**Page text:**
○ ○ ○

I'm an introvert. I enjoy being alone to think, to relax, and to recharge. I'm fine being alone, but I'm not fine when I isolate. There is a big difference. When I'm alone, it is only for short periods of time, and then I re-engage with family and friends. When I isolate, I stay there. I remain by myself, alone in my thoughts, even if people are around me. There have been a couple times in my life that I have isolated myself. Both of them were because of a loss. I isolated to protect myself, believing that if I had control of my environment, I could find the help and healing I needed. Part of that is true. We can look inside ourselves to find courage and strength and healing, but if we allow negative emotions, like fear and anger, into the situation, isolation can cause very negative consequences.
The first time I isolated was after a fatal crash I was involved in. I was seventeen. Three friends and I were on our way to a friend's house after a high school basketball game when we were hit head-on by a drunk driver. One of my best friends was driving our car, and he died from his injuries. Another friend had extensive injuries and was hospitalized a long time. The third spent the night in the hospital. I was seated in the passenger seat without a seatbelt or airbag and only got a fat lip. Imagine dealing with this as a seventeen-year-old in the late 1970's. I didn't have access to mental health professionals, so I dealt with it on my own. My comfortable place was being alone, which became isolation. I had a lot of survivor's guilt, especially since my friend who died only lived two houses away from me. I eventually came out of the isolation, but never really resolved this issue until my own son died.

○ ○ ○

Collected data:
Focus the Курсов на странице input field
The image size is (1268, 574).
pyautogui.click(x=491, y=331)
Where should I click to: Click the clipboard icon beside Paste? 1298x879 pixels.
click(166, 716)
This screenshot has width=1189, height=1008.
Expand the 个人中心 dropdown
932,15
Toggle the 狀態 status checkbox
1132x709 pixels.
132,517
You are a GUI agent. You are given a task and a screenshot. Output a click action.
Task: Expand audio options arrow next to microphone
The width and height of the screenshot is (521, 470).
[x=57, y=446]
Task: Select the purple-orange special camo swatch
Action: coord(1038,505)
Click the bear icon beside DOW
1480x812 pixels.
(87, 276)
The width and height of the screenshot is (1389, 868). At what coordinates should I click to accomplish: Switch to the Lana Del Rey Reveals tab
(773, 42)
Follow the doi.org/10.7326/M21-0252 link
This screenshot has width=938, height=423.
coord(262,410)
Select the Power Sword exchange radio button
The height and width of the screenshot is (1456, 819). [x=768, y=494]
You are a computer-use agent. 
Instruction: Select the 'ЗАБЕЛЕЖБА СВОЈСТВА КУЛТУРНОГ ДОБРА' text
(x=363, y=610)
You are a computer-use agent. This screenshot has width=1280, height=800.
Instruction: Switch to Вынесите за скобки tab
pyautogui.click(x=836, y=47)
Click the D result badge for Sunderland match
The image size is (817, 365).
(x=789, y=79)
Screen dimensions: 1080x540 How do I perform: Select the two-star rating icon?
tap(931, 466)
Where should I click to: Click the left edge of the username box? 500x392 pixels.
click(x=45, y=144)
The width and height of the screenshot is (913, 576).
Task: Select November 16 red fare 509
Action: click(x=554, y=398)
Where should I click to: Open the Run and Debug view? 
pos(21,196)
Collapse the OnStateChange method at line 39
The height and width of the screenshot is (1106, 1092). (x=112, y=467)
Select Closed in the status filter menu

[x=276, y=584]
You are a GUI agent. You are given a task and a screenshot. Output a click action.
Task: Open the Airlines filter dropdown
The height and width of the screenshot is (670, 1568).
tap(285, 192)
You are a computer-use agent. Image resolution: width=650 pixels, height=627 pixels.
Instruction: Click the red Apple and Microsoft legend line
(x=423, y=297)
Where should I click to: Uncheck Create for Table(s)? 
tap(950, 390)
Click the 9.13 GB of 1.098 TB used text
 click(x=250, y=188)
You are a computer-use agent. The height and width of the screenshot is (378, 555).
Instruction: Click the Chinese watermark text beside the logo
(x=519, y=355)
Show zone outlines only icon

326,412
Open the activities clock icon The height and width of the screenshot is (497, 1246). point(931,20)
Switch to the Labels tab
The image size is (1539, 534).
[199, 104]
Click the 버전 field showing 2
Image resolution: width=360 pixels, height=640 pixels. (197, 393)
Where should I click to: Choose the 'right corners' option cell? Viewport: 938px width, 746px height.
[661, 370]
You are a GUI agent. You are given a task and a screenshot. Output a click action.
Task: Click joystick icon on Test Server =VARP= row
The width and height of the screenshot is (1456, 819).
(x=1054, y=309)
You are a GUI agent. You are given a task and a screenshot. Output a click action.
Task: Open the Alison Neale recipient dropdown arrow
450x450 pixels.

○ ○ ○

**Assignment A:**
In the essay about isolation, how old was the writer at the time of the crash?
**Assignment B:**
Pick up the essay about isolation after its last sentence and carry it forward.

**Expected answer A:**
Seventeen.

**Expected answer B:**
When my son, Mark, died, I isolated again. I was trying to answer unanswerable questions, and spent a lot of time thinking of all the things I could have done differently. None of that was going to bring Mark back. It lasted for about two weeks before I had to get out and be around people and begin to seek normality. I had know idea what that was going to be, but I knew I couldn't continue to isolate myself. A couple months later, I started attending a support group with the recovery ministry I was starting. This gave me the place I could talk through my grief and also deal with the survivor's guilt from so many years before. Several years later, I was able to help a mother who had been isolating for a few months after losing her son. After a couple of weeks of communicating online, I was able to convince her to go outside of her house. Then we met for pastoral counseling, and eventually, after being able to talk about her grief, she was able to re-engage with the world around her.
If you are isolating yourself, dig down deep to find the strength to talk to someone about your grief. You can talk to a trusted friend, another parent who know the pain of losing a child, a grief counselor, a pastor, or someone else you feel comfortable talking with. Just don't stay isolated.